8.The filler rate has a great influence on the attack effect, and it is not explained in the experiment.

9.In the experiment, this paper does not use more advanced attack models to compare, such as AOP, power item, power user and so on.

Review #3
Anonymous submitted on 30/Jan/2022
Suggestion:
Minor Revision
Review Comment:

The authors exploit background knowledge in the form of knowledge graph to perform semantic versions of existing families of shilling attacks for recommenders. The idea is novel and rather interesting. Each resource is represented as a set of paths. One wonders whether feature engineering is still necessary in the age of GNNs. The authors compare several measures to compare resources based on their 1-hop or 2-hop description. Their three semantic attacks are versions of classical shilling attack that exploit the fact that a knowledge graph serves as known background knowledge for the recommendation to be carried out. The authors compare the attack on two datasets using four known recommendation approaches. The paper is overall quite close to being ready for publication content-wise. Still, I do have a few remarks.
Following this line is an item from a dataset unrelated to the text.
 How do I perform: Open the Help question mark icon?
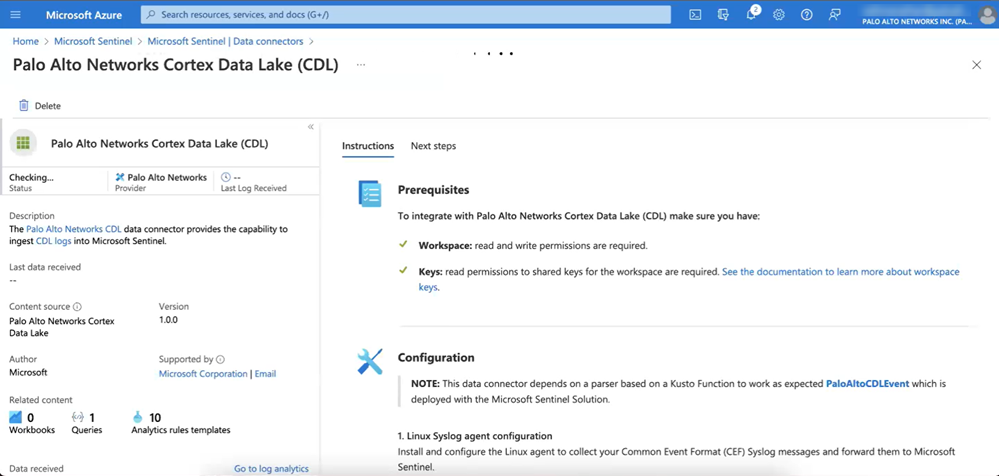(806, 15)
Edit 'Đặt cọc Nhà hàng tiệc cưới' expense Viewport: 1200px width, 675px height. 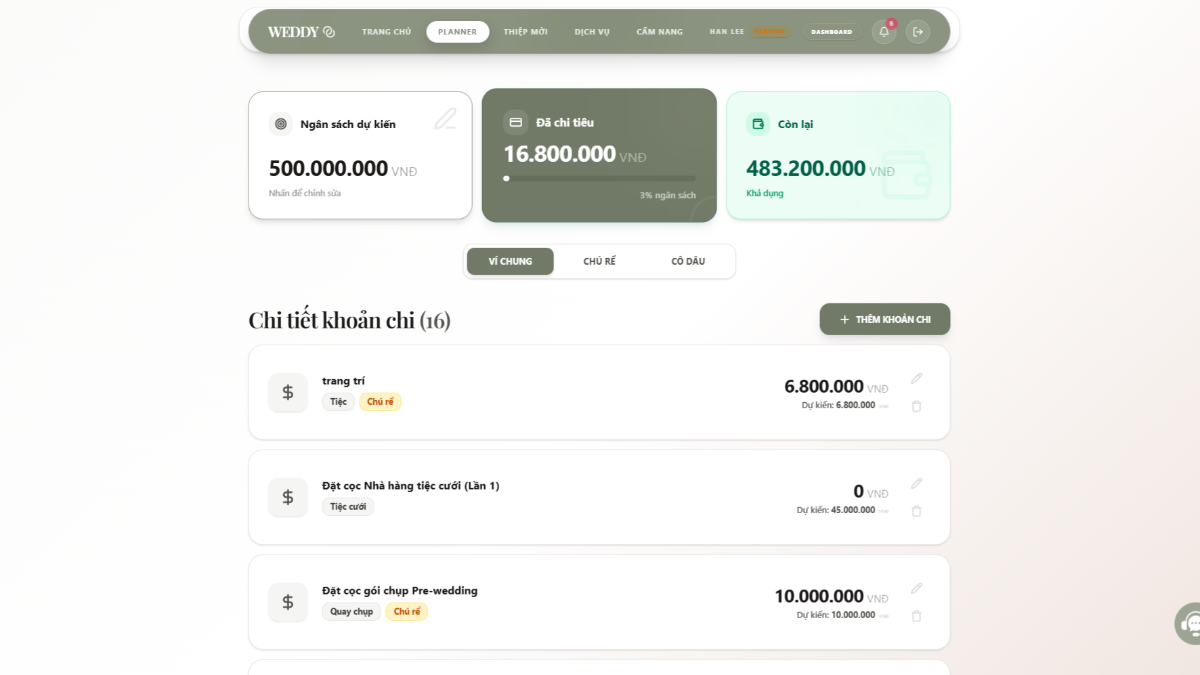click(x=916, y=484)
1) The authors use a t-test for significance. Are the requirements for a t-test really met? That does not seem to be guaranteed.
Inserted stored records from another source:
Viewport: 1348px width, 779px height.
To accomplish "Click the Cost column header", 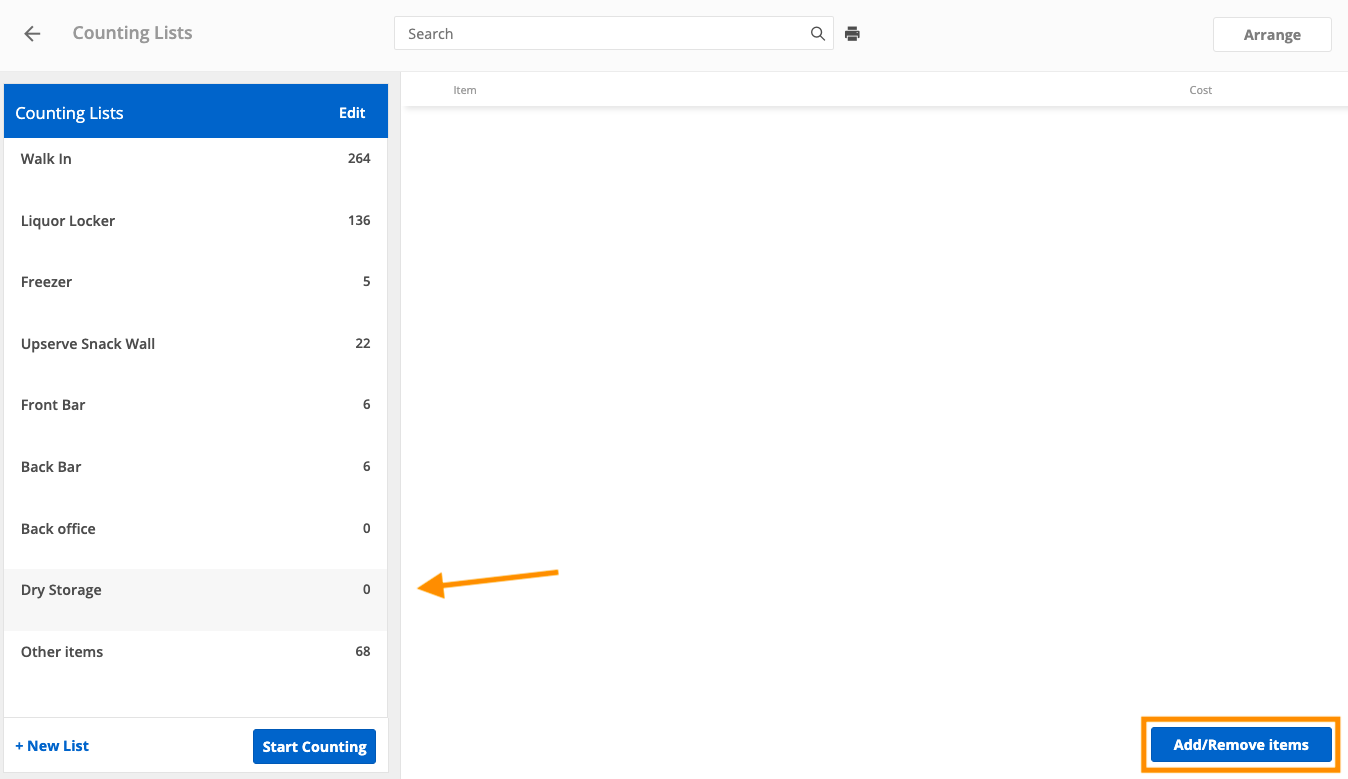I will [1200, 90].
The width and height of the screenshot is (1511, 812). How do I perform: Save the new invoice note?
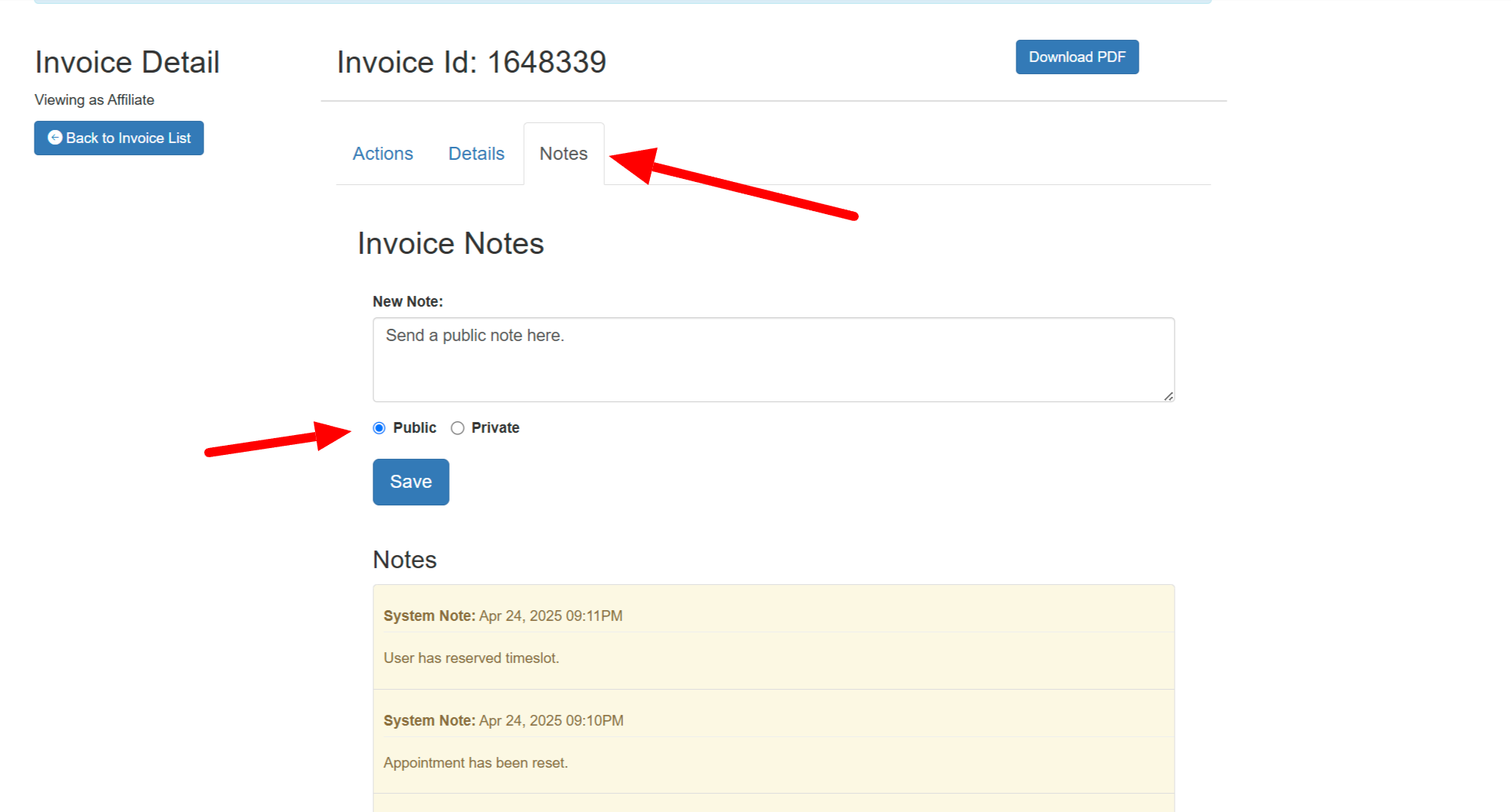(x=411, y=482)
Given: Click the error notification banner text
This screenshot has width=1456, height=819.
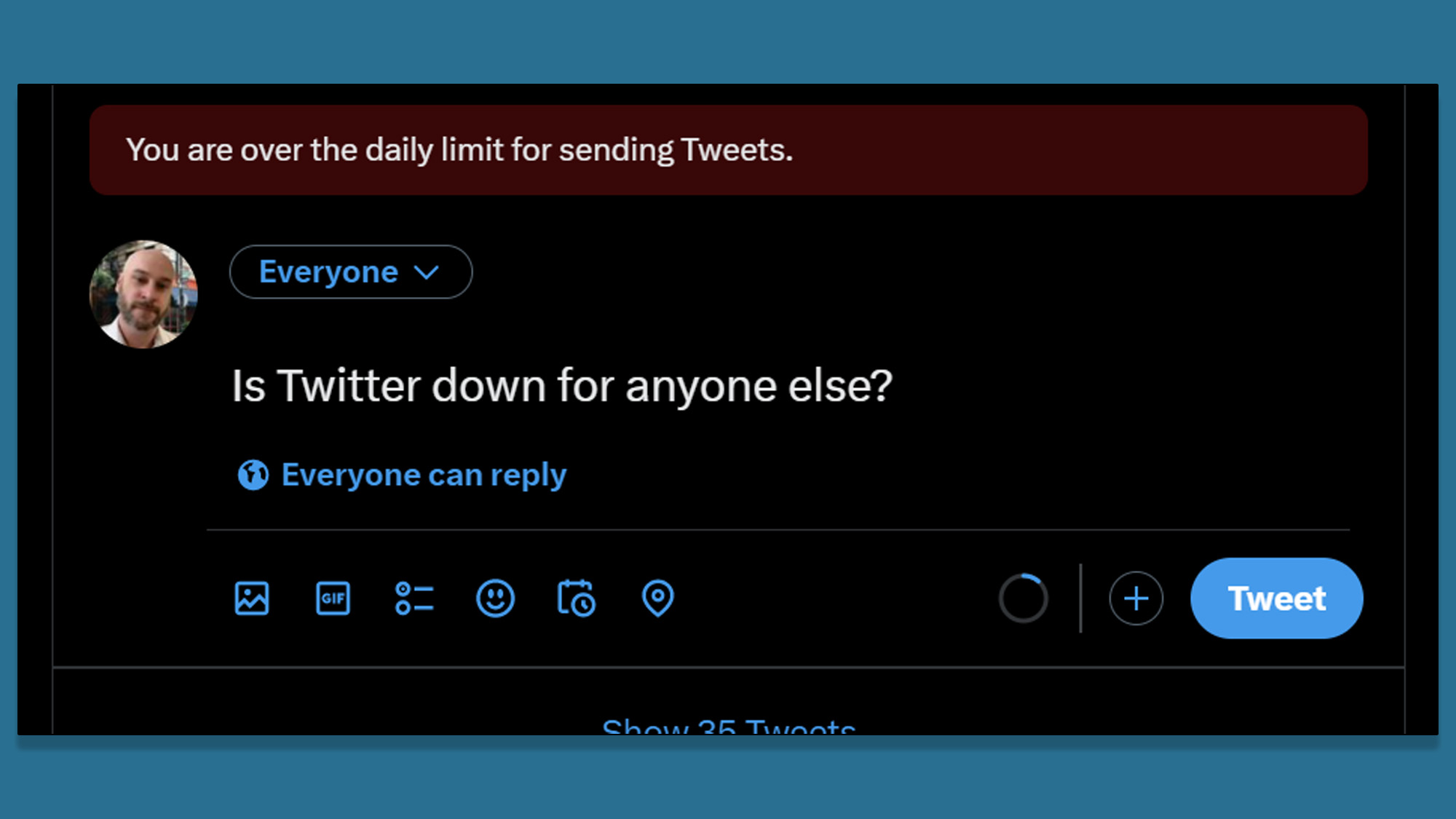Looking at the screenshot, I should pos(459,149).
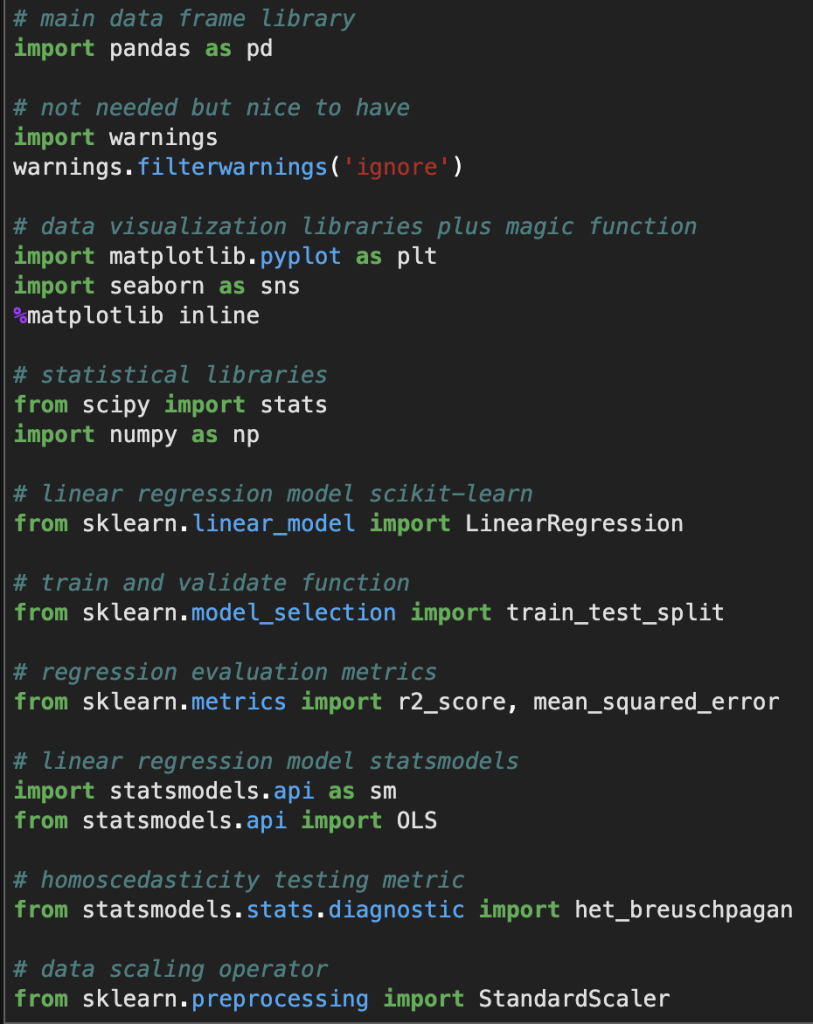Click the 'het_breuschpagan' function name
813x1024 pixels.
(x=683, y=910)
The authors conclude that using background knowledge is profitable for the attacking system. The authors should clarify a few statements:
2) Results are more indicative of attacks' effectiveness: I am puzzled by that conclusion. Why does a smaller standard deviation in results lead to results being more indicative? Could it simply be a stochastic effect? Is that maybe a sign of robustness (you indicate sparsity). Is there a way to measure that these results are indicative of effectiveness and not some other phenomenon?
3) Bandwagon attack: To confirm your hypothesis, please fill the profile with an increasing proportion of common items and check the performance of the attacks.
4) The manuscript still contains quite a few typos (e.g., the the) and inconsistencies (see tenses in Section 4.4 a.o.) as well as even missing words (in this section, devote). Please reread through your manuscript thoroughly.